When it comes to our eternal fate, the average atheist likes to practice creative book keeping. When he’s attacking hell, he plays up the claim that no decent man could bear the thought of his loved ones in hell. Heaven wouldn’t be heaven unless all our loved ones our heavenbound. The joys of heaven would be overshadowed by the nagging thought that some of our loved ones are missing from the roll call. We sit there, starring at an empty seat across the table.
When, however, he’s making a case for the meaning of life on secular terms, he whips out a very different balance sheet.
If we’re candid, what does life amount to if secularism is true? In that event, life is a conveyor belt which carries row upon row of captive humanity to certain oblivion.
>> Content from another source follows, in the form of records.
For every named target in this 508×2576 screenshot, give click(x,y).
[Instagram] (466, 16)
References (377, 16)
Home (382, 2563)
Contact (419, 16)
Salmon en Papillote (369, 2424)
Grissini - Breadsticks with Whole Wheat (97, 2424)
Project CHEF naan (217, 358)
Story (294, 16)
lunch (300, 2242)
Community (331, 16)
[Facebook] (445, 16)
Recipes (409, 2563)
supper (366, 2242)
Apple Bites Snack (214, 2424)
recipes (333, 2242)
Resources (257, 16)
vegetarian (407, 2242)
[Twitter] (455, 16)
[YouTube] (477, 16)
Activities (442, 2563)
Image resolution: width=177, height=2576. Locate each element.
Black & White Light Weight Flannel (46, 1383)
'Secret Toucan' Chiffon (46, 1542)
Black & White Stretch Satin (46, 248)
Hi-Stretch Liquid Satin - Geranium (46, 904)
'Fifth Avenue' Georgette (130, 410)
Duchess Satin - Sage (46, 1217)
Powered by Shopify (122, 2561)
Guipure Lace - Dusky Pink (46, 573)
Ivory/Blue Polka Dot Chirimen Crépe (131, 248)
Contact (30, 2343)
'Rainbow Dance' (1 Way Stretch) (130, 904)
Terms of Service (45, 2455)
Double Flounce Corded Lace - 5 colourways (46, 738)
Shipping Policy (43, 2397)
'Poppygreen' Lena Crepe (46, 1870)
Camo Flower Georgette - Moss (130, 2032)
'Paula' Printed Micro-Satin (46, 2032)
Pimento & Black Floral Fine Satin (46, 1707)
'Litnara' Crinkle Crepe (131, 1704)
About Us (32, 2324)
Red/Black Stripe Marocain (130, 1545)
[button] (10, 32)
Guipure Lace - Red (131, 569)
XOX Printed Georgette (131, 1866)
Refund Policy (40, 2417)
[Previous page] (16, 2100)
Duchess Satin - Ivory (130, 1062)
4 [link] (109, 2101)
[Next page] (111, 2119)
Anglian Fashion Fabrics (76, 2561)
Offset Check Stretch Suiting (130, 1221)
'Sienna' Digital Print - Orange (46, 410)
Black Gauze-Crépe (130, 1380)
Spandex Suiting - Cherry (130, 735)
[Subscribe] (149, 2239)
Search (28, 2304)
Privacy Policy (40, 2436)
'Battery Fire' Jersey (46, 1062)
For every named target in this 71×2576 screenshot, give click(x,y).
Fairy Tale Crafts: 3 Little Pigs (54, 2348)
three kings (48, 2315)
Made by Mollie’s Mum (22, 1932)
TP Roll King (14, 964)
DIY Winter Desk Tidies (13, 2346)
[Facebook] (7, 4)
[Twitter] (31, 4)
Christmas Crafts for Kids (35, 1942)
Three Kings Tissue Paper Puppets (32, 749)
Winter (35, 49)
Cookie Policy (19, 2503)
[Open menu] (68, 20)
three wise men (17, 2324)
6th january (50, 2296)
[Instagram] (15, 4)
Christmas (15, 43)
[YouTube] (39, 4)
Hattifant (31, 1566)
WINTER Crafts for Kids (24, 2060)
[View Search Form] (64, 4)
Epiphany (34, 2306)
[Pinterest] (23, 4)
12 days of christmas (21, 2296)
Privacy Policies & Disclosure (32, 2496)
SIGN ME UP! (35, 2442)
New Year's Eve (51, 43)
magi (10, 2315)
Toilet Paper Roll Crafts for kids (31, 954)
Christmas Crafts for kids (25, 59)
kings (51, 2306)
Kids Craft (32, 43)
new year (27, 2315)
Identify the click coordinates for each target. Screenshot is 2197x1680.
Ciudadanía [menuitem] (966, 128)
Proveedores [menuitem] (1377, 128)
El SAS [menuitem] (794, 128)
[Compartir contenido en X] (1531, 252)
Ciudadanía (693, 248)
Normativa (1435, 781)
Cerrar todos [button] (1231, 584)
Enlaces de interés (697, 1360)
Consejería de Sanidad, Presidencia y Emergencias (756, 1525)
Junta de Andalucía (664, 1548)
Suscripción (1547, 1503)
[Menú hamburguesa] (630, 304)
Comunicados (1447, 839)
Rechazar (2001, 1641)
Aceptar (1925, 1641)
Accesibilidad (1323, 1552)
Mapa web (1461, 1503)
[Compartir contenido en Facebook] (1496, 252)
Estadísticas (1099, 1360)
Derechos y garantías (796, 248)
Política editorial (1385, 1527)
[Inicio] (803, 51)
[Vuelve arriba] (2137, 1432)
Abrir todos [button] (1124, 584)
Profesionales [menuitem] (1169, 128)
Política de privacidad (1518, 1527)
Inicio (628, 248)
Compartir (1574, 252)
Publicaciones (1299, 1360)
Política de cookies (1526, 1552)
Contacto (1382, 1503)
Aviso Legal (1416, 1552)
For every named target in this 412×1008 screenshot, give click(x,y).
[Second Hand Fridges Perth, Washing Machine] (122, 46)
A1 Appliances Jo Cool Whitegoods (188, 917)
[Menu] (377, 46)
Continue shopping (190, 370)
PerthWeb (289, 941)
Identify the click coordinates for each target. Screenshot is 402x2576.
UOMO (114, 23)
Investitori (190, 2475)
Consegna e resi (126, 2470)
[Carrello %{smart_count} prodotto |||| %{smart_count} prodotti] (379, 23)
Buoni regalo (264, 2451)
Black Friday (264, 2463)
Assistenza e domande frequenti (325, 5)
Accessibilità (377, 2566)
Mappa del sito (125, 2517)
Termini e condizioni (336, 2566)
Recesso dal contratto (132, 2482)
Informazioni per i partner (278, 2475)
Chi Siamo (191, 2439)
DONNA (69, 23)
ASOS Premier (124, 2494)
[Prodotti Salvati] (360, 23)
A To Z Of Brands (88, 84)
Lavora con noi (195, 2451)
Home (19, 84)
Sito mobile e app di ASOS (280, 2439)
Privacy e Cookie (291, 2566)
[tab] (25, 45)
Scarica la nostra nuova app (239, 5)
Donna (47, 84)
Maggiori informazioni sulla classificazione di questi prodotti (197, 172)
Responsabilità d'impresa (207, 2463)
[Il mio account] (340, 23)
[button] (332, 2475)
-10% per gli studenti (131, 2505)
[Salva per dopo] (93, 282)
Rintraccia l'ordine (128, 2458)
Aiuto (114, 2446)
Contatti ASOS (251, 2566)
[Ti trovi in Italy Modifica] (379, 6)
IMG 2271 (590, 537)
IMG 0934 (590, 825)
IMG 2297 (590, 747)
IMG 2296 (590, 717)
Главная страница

When you’re young, there’s a buffer between you and the black hole of all-devouring time. Passengers between you and your impending oblivion.
When you’re young, you can see the black hole at a distance. It’s so small because it’s still so far away.
Passengers indulge in various games of distraction to take their minds off the black hole that looms a little larger and a little nearer every time they look up.
As the conveyor belt continues its steady and inexorable progress, they play bridge, poker, Monopoly, croquet, Mahjong, a Mozart minuet, read a book, text-message, or whatever else they can dream up to divert attention away from the relentless and ever-mounting body count of time.
As you get closer, you can see over the heads of the next few rows. You begin to make out row after row disappearing into the black hole of nothingness. Generation after generation vanishes on contact.
The black hole grows larger, the buffer grows smaller. Instant by instant, the leading edge ceases to be. Then the row just before that. Then the row just before that. Without exception or interruption.
The conveyor belt never stops or slows down or speeds up. With pure efficiency and mathematical precision, time annihilates absolutely everything and everyone its path.
Nothing escapes the universal holocaust of time. People and trees, cats and dogs, stars and pyramids, lovers, mothers, brothers, fathers, and friends. Everything is swallowed up in the insatiable appetite of time’s lethal efficiency. Exhaustive and inexhaustible, it leaves no remains. No teeth or bones.
Yet the average atheist assures us that atheism is liberating. Death is nothing to fear. Indeed, morality is what makes life worthwhile.
Somehow, the saint is unable to forget the doom which may or may not await some of his loved ones, but the atheist is able to forget the doom which awaits each and every one of his loved ones. Somehow the atheist is able, or so he says, to live life to the full, yet the Christian is unable, or so he says, to do the same in this life, or the next.